## Written problem
Could you copy out the listing word for word, from the line with "Given: Open the" up to and including the line with "Looking at the", leaving the pictures out?

## Supplied material
+ + + + + + +
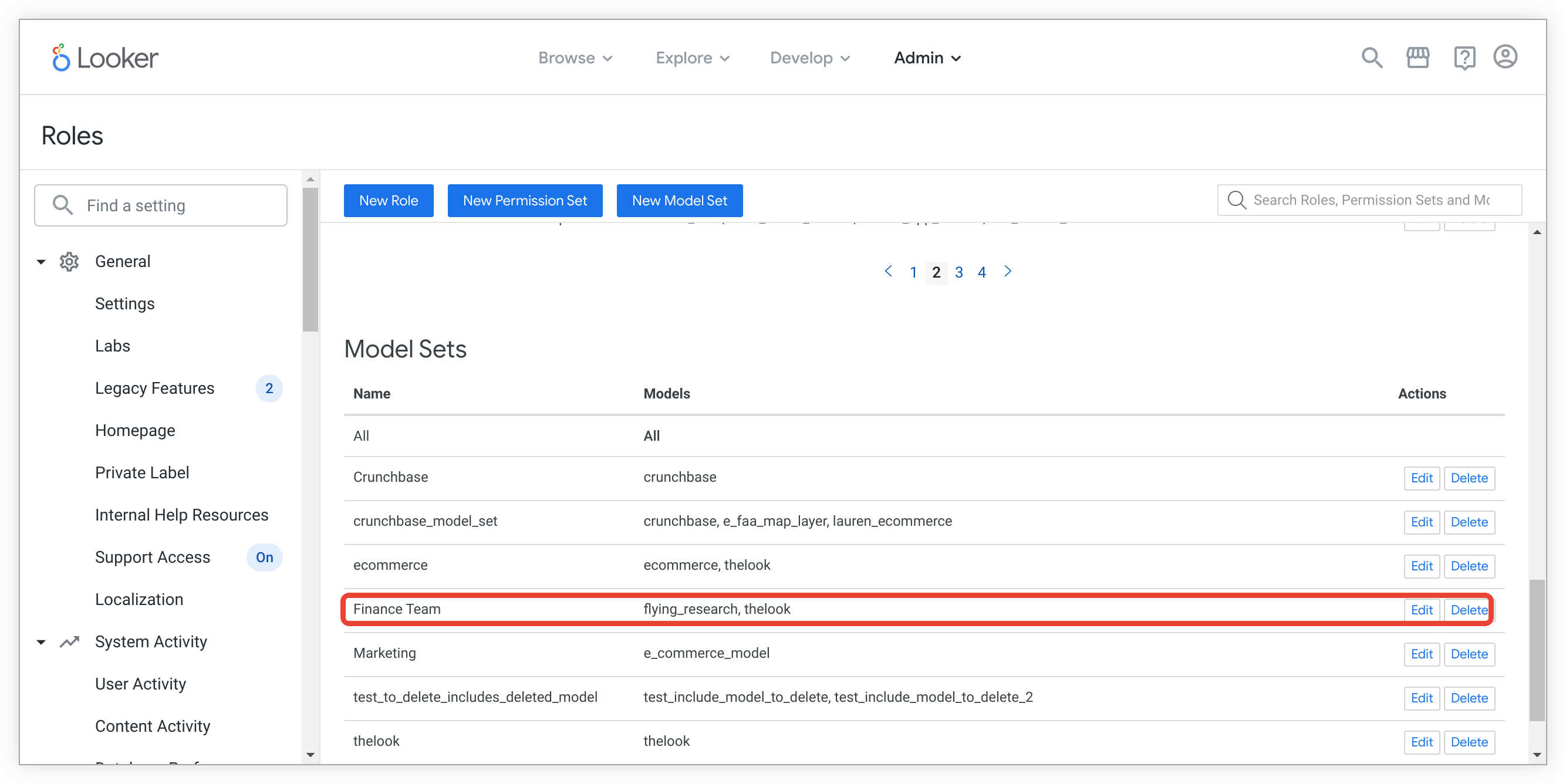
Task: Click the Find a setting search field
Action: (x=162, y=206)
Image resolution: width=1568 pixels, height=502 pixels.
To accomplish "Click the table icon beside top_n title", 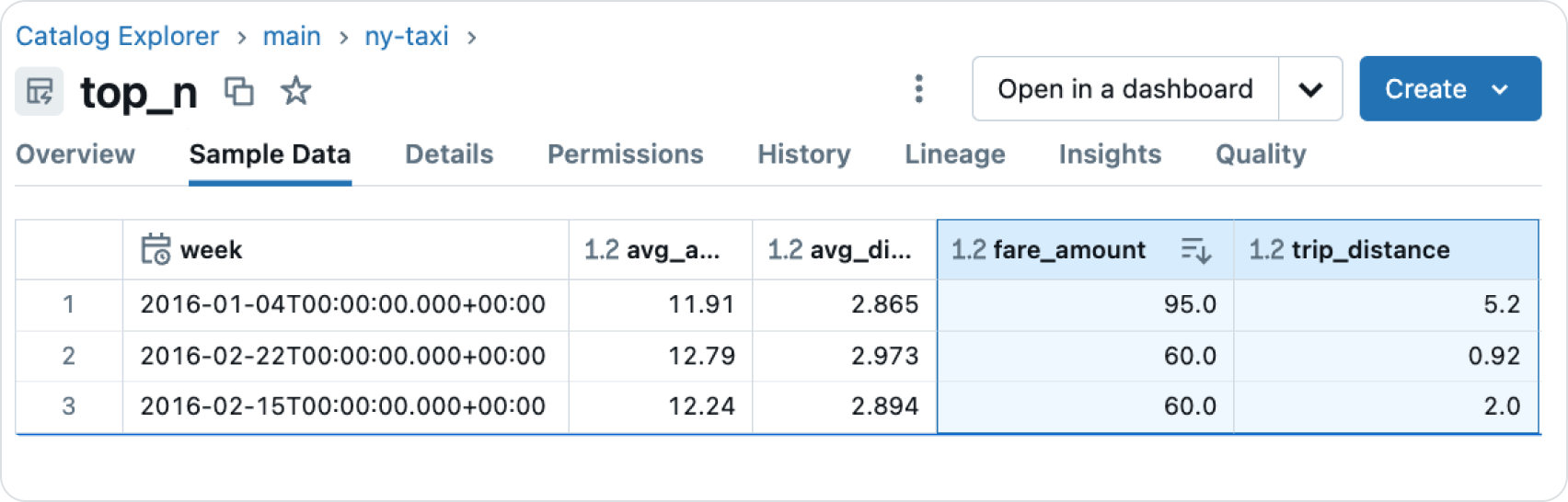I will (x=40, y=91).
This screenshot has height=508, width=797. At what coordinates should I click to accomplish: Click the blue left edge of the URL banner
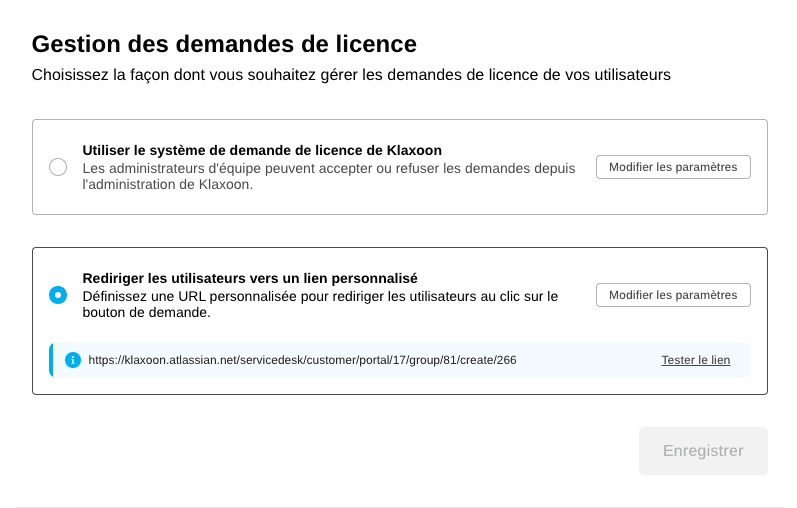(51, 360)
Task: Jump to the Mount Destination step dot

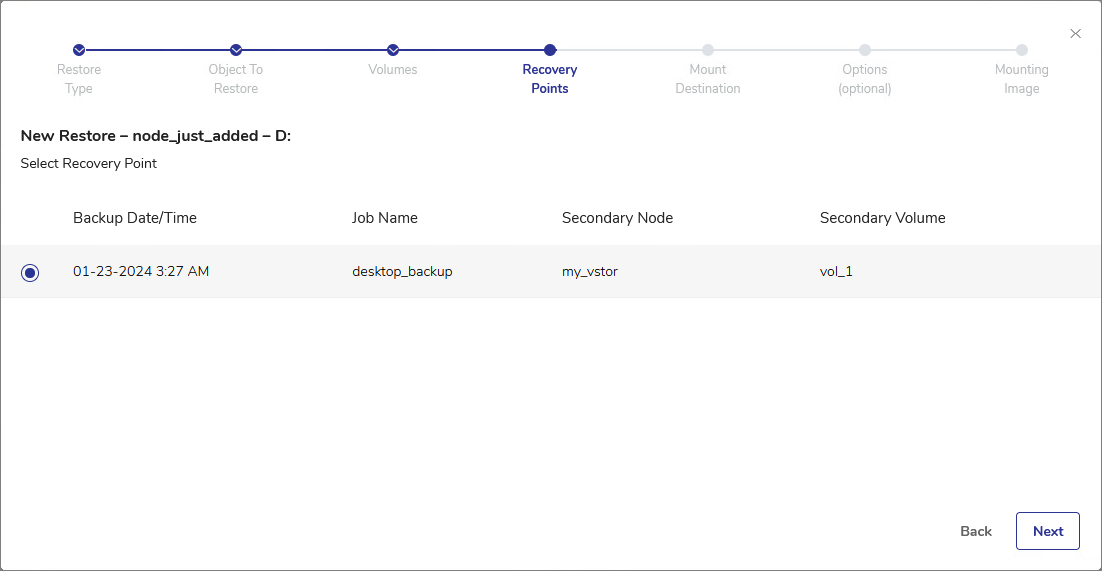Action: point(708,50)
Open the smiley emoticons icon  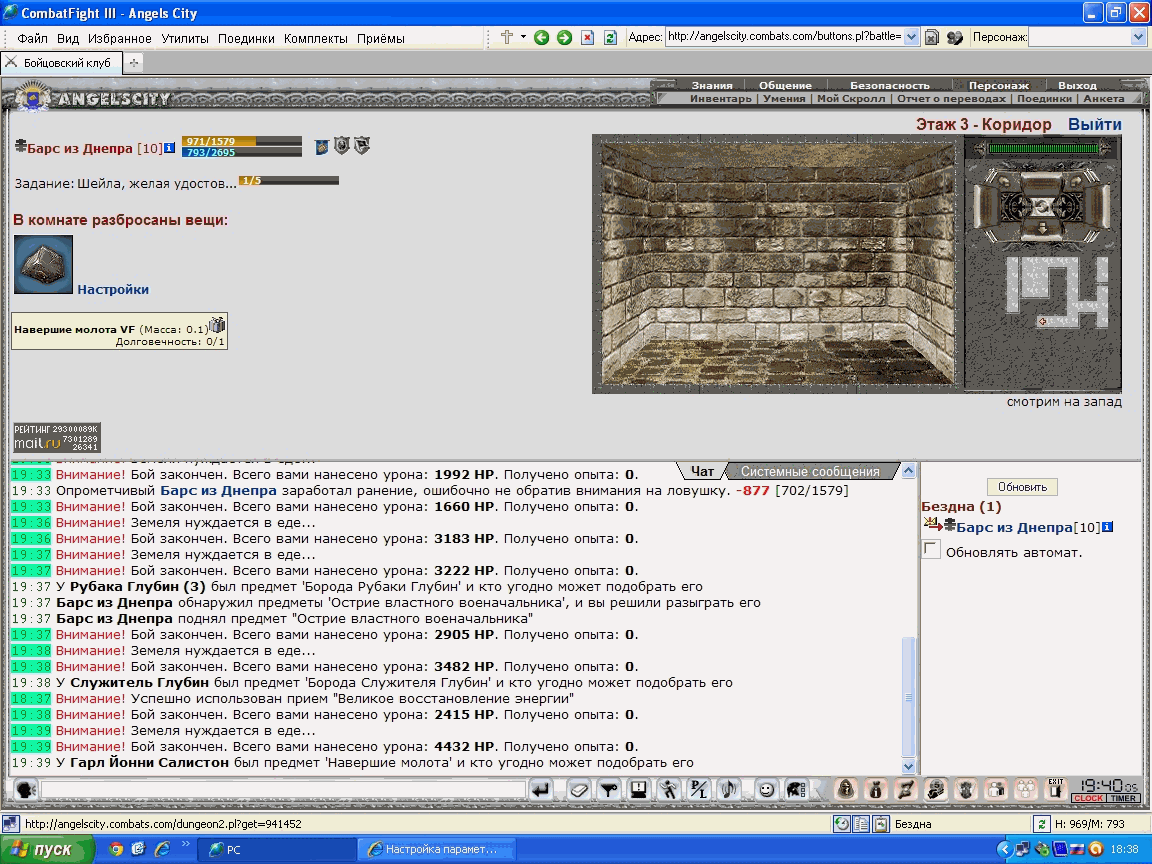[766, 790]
+ + + + + + +
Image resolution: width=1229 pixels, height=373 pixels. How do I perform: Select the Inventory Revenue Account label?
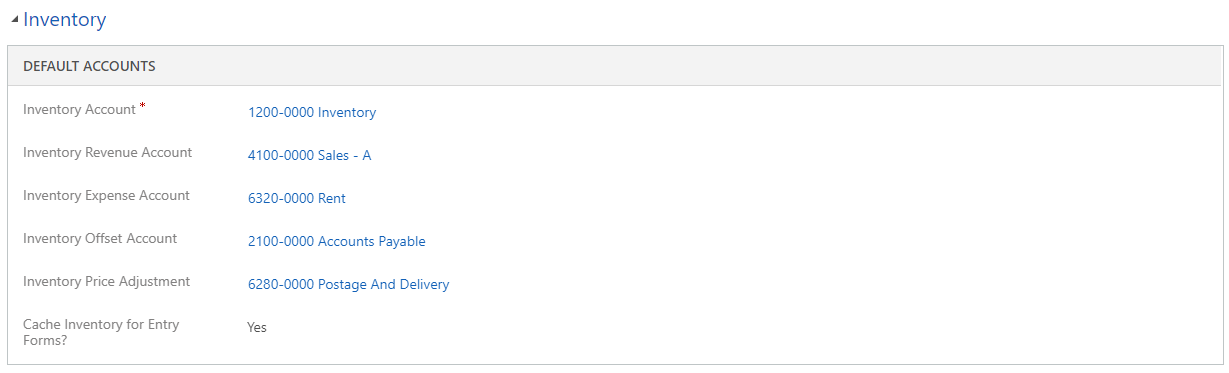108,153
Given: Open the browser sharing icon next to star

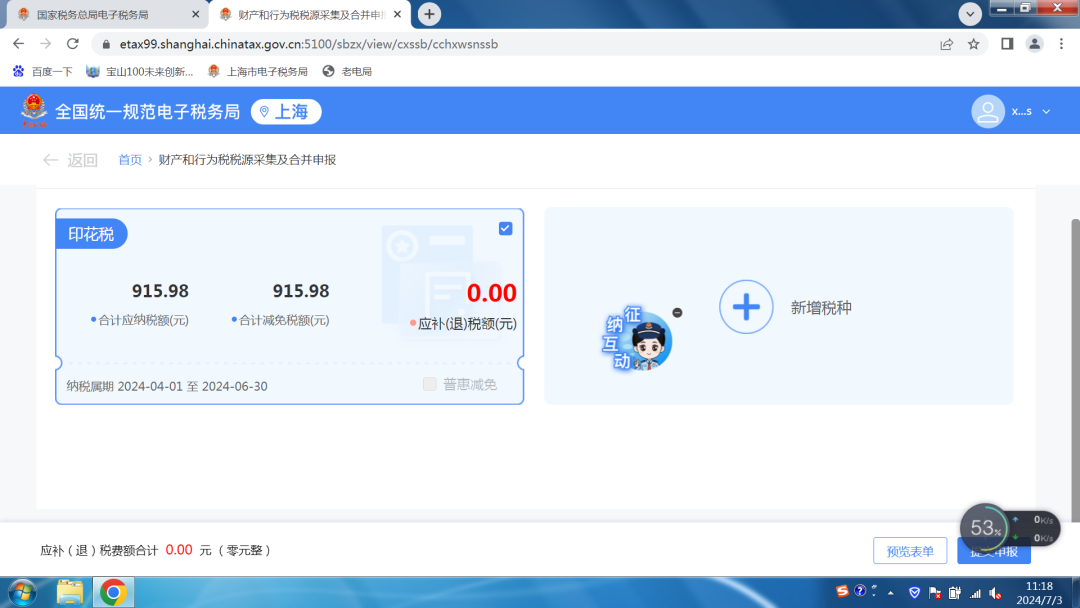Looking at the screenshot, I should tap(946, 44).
+ + + + + + +
## Result of this task
Given: Open the browser sharing icon next to star

Looking at the screenshot, I should tap(946, 44).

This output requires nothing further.